~ Programs identified for elimination by both Bush & Obama Administrations ~
Jun 16 2010
Contact: Kevin Hall (202-224-2023)
WASHINGTON – U.S. Sen. Mark R. Warner (D-VA) filed legislation today that would cancel more than $800 million in annual spending on 17 outdated, ineffective or duplicative programs in six federal agencies. These programs have been recommended for termination by the Office of Management and Budget during both the Bush and Obama administrations, yet Congress has so far refused to act on the OMB recommendations.
“Over the past three years, budget experts in both a Republican and now a Democratic administration have determined that these 17 programs have either outlived their usefulness or else unnecessarily duplicate other programs,” Senator Warner said. “If we in Congress cannot agree to accept a bipartisan recommendation to cut nearly one billion dollars, taxpayers should question our commitment to ever take real steps toward getting our national deficit under control.”

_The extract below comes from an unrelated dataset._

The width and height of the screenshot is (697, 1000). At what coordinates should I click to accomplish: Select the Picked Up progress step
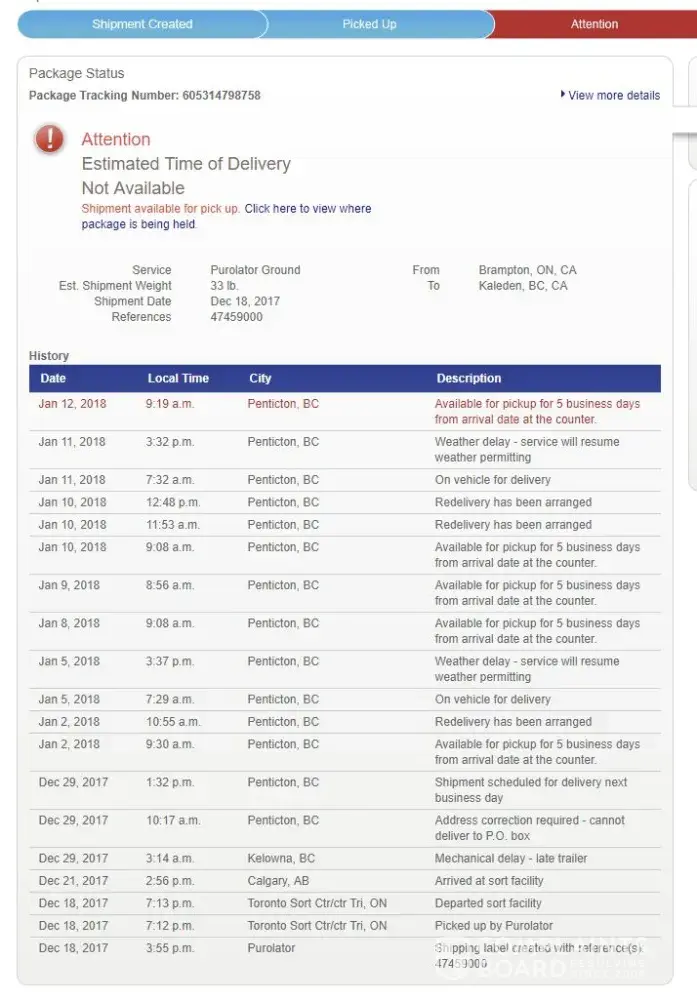point(369,24)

“When it comes to these specific programs, we should shift the burden of proof,” Senator Warner added. “Instead of arguing about whether these programs should be eliminated, members of Congress should explain why these programs should be preserved.”
For most of these 17 programs, the current and previous administrations have determined that they duplicate existing programs. For example, two programs —the U.S. Department of Agriculture’s Public Broadcasting Grants and the Department of Commerce’s Public Telecommunications Facilities Grants — duplicate activities being carried out by the Corporation for Public Broadcasting.
“That means taxpayers are paying triple the overhead to deliver the same services,” Senator Warner said. “In addition, the USDA and Commerce programs primarily have been focused on supporting the conversion to digital broadcasting – an initiative that in theory was completed last year.“
Senator Warner’s proposal was filed today as an amendment to legislation providing tax relief to businesses and extending unemployment benefits to individuals. The Senate is expected to vote on the underlying legislation by the end of this week. If procedural obstacles stand in his way, Senator Warner intends to continue proposing this amendment until it is enacted.
A member of the Senate Budget Committee, Senator Warner currently serves as chairman of a bipartisan task force that currently is evaluating the performance and effectiveness of selected federal agencies and programs.